A typical schematic diagram of SPS sintering.

2 Methodology

In this study, the admixed powders were supplied by Alfa Aesar. Ti6Al4V was used as the matrix material, and the ceramics compounds were used as the reinforcement materials. With the aforementioned excellent properties, α-phase Si3N4 (APS: 0.88 μm; Purity: 99%); and ZrO2 (APS: 44 μm; Purity: 99%) powders were weighed and mixed with pre‐alloyed Ti–6Al–4V alloy powder of mean particle size, ∼30 µm. The powders were blended in a tubular mixer, accordingly with fractional volume percentage, viz Ti6Al4V-5%Si3N4-4%ZrO2, and then subjected to translational movements for 8 h at a relative speed of 60 rpm in a dry environment. Subsequently, the admixed particles were loaded inside the 30 mm diameter graphite dies, lined with flexible graphite foils for ease of removal of spark plasma sintered, SPSed composites inside the spark plasma sintering furnace (‘HHPD, 25 FCT Systeme, GmbH, Germany’). The composites CT1, CT2, and CT3 specimens underwent sintering temperature regimes, 950, 1100, and 1200 °C respectively at an external pressure of 50 MPa for 10 mins at 100 °C/min sintering rate. “The fabricated samples were cooled to the ambient temperature in the SPS furnace before their removal for a sandblasting operation to remove any residual layer of graphite that may result in carbon contamination of the sample surface.

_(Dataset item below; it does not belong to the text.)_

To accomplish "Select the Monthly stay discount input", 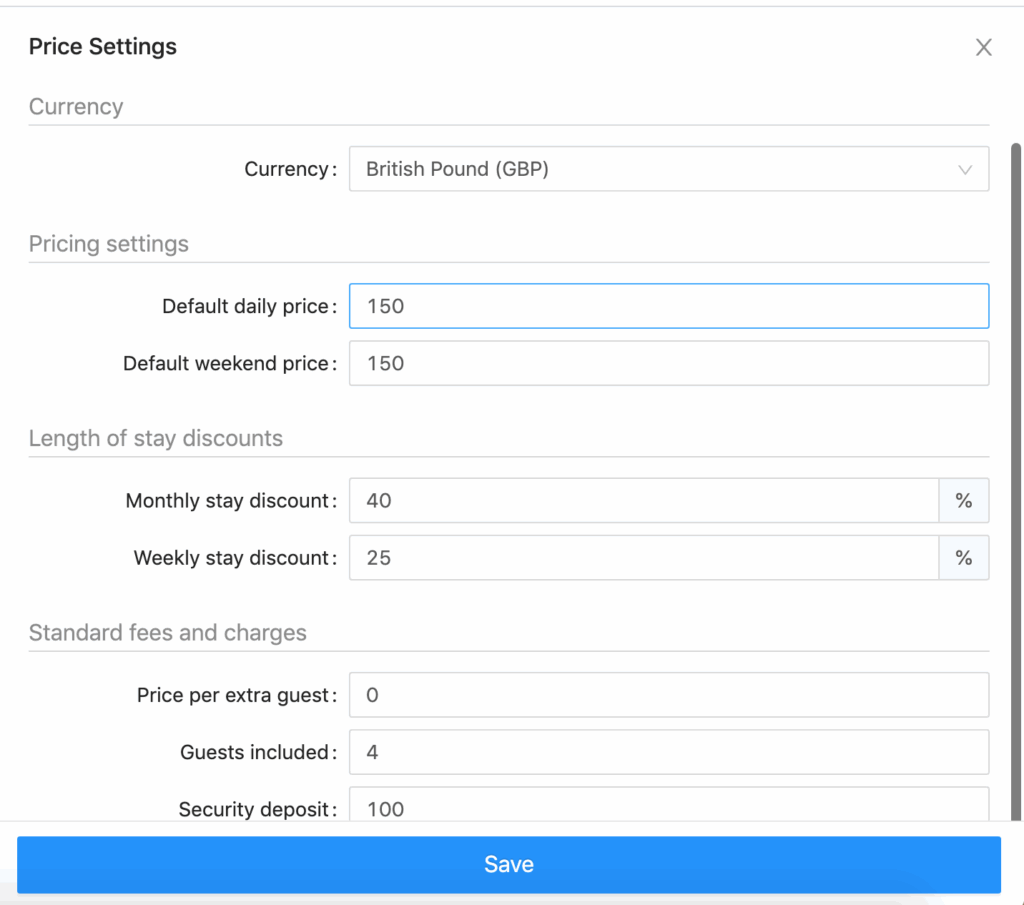I will pyautogui.click(x=643, y=500).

Figure 2 depicts the morphological characterization of the as-received raw material powders. The SEM micrograph in Figure 2a reveals non-porous spherical particles of Ti6Al4V alloy [24], Figure 2b shows around (with hollow doughnut-like) morphology with many satellites of ZrO2, and Figure 2c reveals hexagonal prism particles of Si3N4 [25]. The consolidation of the powders was thus carried out according to the earlier mentioned parameters”.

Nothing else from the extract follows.